• **What is being asked**:
Search the material below for the string "computer" and extract each line that has it.

• **Provided information**:
-- Opening Marker --

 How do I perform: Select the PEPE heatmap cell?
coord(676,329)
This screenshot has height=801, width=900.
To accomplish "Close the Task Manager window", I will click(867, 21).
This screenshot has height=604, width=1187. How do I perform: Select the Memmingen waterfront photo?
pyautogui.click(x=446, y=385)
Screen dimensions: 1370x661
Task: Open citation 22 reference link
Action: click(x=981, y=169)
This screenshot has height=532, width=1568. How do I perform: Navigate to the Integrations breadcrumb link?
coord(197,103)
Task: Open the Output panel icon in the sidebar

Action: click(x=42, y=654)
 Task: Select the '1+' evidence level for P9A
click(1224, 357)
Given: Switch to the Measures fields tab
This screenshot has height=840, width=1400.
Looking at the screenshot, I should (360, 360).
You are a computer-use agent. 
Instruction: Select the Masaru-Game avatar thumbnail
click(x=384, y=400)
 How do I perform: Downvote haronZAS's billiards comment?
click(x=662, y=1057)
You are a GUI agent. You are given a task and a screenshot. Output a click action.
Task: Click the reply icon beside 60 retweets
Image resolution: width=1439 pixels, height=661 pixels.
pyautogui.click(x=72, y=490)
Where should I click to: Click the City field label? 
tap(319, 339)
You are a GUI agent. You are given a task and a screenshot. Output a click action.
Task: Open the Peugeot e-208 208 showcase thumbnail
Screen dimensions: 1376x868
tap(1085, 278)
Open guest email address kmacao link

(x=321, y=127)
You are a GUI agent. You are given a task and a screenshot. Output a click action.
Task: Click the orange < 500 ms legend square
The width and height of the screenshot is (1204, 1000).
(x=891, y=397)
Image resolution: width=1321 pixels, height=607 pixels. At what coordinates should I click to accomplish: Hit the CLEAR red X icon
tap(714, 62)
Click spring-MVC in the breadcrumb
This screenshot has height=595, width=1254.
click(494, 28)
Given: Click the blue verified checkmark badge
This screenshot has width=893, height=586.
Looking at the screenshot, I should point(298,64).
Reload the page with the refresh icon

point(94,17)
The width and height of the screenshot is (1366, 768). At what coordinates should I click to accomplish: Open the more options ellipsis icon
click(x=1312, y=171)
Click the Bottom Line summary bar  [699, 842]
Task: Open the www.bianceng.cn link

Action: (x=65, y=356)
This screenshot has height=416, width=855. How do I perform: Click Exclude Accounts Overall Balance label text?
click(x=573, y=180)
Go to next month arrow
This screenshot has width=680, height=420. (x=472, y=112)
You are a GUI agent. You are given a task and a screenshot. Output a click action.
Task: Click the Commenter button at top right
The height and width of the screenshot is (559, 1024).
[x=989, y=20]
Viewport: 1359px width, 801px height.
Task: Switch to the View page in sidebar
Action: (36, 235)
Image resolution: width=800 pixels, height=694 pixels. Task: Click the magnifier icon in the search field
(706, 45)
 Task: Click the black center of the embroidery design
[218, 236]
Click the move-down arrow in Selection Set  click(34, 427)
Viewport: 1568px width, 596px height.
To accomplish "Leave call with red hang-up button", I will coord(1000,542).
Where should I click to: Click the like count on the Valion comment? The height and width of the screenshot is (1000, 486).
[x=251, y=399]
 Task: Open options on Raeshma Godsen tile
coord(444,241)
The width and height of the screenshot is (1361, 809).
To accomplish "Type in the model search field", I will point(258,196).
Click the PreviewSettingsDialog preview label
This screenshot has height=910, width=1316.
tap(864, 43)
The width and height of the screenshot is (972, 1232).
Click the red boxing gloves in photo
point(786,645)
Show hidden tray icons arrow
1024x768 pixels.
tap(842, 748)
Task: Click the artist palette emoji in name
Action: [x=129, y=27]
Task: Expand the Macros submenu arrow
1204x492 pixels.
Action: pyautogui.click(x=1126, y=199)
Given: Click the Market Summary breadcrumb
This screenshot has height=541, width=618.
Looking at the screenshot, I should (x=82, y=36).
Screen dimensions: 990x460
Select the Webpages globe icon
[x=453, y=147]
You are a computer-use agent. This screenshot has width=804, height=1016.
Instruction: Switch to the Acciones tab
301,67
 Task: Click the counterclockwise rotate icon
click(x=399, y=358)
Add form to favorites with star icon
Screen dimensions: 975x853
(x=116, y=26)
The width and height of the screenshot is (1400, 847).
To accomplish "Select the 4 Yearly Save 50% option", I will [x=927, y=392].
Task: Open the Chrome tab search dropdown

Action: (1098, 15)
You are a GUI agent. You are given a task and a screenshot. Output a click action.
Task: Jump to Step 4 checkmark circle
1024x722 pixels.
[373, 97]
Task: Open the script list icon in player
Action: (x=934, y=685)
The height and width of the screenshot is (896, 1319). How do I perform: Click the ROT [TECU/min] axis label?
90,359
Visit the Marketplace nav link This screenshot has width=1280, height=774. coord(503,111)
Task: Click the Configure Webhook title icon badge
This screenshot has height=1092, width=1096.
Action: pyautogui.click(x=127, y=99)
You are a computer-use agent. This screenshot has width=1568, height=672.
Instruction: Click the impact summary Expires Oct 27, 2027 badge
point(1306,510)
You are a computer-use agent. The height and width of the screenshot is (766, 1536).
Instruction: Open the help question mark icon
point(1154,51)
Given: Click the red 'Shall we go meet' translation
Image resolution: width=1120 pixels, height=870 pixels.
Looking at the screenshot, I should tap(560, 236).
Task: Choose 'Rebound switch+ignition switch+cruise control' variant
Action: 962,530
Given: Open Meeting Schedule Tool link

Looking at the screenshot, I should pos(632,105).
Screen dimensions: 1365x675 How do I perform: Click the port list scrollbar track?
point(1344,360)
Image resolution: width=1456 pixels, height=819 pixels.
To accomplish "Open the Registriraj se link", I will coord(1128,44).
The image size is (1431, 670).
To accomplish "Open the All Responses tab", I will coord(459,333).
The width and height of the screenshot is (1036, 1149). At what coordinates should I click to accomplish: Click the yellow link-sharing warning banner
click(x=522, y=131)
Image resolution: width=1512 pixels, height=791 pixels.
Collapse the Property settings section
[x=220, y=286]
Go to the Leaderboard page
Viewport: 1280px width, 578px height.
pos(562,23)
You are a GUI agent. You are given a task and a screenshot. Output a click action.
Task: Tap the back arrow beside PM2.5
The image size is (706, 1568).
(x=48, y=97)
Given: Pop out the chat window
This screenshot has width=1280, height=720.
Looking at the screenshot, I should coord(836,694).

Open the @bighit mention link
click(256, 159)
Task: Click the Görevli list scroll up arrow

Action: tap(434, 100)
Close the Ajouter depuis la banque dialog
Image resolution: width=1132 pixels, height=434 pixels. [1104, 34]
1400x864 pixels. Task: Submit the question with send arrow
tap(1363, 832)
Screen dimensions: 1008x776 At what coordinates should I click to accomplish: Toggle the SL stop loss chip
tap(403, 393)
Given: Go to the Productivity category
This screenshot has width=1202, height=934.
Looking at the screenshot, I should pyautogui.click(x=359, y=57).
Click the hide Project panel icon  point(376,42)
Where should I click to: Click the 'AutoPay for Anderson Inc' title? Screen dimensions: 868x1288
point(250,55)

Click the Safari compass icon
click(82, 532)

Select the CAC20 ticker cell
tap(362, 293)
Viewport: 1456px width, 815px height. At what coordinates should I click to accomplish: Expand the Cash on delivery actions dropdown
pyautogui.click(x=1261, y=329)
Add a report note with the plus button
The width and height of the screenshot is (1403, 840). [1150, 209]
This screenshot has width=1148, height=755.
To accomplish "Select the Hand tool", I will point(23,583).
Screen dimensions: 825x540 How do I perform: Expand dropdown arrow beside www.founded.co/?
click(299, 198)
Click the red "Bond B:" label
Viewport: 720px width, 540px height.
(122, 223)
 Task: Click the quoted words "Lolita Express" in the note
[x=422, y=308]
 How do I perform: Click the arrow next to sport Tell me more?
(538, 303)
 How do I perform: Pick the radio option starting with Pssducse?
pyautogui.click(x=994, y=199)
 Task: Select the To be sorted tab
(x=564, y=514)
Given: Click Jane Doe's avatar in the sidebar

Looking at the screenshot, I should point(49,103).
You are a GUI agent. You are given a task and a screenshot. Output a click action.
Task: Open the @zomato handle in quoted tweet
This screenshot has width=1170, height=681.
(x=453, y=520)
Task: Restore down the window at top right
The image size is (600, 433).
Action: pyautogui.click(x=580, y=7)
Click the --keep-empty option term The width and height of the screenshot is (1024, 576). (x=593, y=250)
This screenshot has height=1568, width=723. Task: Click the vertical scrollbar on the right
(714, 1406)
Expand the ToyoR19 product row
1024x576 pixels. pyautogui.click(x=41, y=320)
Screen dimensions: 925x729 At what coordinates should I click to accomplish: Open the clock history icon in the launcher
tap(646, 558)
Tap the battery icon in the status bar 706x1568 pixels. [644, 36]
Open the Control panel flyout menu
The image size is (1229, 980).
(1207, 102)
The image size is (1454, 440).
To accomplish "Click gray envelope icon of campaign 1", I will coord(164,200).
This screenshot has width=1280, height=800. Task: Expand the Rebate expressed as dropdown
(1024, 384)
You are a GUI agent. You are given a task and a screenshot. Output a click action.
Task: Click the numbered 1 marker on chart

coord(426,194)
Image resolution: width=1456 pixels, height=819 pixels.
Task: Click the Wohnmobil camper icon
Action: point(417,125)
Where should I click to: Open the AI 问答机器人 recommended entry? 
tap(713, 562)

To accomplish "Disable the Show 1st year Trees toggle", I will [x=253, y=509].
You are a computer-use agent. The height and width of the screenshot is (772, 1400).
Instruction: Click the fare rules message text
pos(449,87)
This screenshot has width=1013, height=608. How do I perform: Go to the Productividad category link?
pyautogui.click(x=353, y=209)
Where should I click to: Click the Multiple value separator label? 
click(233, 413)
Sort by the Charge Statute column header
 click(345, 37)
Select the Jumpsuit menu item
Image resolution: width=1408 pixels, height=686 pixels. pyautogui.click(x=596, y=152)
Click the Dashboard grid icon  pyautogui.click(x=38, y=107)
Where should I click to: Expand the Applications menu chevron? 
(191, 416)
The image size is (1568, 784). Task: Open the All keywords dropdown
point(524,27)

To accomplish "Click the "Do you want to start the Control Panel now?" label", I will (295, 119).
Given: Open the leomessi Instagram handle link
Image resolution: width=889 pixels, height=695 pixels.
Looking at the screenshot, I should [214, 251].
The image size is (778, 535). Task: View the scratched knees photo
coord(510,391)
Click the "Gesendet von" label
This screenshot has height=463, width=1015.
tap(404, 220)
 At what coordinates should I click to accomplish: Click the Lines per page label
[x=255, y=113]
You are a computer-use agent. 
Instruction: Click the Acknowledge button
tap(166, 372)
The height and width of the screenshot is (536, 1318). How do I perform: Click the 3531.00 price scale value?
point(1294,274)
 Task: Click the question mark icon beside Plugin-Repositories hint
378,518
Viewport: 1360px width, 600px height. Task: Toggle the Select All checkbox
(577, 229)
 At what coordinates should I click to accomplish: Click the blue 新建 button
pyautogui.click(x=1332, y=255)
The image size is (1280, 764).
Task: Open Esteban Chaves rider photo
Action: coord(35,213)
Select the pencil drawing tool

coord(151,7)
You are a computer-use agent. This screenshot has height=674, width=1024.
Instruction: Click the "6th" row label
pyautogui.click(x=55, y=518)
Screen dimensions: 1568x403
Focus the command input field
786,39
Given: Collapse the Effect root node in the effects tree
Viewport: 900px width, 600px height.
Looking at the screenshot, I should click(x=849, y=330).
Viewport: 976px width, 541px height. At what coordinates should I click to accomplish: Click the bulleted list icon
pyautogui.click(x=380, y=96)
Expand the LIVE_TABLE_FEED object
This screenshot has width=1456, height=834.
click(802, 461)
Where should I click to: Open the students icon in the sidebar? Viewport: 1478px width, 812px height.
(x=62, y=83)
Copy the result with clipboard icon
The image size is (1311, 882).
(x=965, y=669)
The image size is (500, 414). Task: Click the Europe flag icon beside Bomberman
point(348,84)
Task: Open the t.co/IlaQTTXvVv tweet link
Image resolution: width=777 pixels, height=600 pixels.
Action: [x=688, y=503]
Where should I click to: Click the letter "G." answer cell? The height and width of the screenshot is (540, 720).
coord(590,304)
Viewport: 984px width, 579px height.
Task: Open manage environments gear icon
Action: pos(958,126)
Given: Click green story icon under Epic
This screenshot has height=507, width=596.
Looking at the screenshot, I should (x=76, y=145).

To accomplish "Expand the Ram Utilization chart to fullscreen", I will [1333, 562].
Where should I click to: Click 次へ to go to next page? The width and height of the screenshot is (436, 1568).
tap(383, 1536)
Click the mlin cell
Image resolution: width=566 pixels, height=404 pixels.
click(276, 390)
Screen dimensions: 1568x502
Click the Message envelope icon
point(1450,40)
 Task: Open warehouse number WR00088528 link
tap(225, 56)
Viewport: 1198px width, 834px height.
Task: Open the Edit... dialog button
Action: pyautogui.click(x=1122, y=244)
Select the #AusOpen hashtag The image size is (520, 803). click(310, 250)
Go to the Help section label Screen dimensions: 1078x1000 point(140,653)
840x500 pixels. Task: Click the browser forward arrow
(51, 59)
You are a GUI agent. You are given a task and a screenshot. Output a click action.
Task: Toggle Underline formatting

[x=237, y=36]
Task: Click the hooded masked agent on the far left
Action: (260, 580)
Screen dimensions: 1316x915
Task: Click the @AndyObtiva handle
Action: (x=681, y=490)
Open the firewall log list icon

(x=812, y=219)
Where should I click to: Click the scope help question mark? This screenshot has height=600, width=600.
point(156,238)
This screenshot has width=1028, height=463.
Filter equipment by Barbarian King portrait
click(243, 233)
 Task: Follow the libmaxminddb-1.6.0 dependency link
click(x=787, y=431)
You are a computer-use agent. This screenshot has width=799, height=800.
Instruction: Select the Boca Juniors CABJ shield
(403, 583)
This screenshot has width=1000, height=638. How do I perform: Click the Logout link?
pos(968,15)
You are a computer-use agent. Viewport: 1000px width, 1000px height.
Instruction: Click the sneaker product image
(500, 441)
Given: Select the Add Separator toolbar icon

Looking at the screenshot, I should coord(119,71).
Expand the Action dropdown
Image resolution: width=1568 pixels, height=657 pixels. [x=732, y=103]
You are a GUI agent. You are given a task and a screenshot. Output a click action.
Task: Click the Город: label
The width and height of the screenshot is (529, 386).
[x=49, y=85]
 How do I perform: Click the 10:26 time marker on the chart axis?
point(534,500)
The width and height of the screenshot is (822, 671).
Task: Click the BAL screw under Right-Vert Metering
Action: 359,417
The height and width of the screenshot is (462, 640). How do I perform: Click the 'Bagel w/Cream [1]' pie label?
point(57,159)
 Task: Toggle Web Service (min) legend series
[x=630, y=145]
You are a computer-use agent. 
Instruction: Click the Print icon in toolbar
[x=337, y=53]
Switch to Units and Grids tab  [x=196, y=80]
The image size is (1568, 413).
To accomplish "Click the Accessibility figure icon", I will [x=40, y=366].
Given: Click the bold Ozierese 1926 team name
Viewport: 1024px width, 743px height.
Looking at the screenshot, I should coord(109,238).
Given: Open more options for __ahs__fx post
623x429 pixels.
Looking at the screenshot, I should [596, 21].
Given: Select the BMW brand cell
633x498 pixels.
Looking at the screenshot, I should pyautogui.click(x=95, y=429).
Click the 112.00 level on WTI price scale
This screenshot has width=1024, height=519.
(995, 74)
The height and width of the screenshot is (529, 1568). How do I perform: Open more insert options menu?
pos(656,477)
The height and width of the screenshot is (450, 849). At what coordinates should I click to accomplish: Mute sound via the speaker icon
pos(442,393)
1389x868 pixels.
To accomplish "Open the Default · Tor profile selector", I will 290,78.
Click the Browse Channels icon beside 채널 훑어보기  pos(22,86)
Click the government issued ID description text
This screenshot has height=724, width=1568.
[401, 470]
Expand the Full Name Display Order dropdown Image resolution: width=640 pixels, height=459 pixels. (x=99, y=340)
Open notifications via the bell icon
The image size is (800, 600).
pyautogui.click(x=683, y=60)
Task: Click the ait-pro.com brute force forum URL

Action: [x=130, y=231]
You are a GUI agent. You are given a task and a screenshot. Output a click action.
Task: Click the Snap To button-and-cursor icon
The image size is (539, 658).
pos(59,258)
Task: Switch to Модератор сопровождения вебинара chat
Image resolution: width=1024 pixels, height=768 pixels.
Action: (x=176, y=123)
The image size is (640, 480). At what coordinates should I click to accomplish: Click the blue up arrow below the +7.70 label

-- Closing Marker --

• **Task answer**:
You are a computer-use agent. 
You are a computer-use agent. This screenshot has width=804, height=1016.
You are a computer-use agent. This screenshot has width=1568, height=672.
You are a computer-use agent. The height and width of the screenshot is (766, 1536).
You are a computer-use agent. The height and width of the screenshot is (772, 1400).
You are a computer-use agent. 
You are a computer-use agent. This screenshot has height=674, width=1024.
You are a computer-use agent. This screenshot has width=799, height=800.
You are a computer-use agent. Viewport: 1000px width, 1000px height.
You are a computer-use agent. 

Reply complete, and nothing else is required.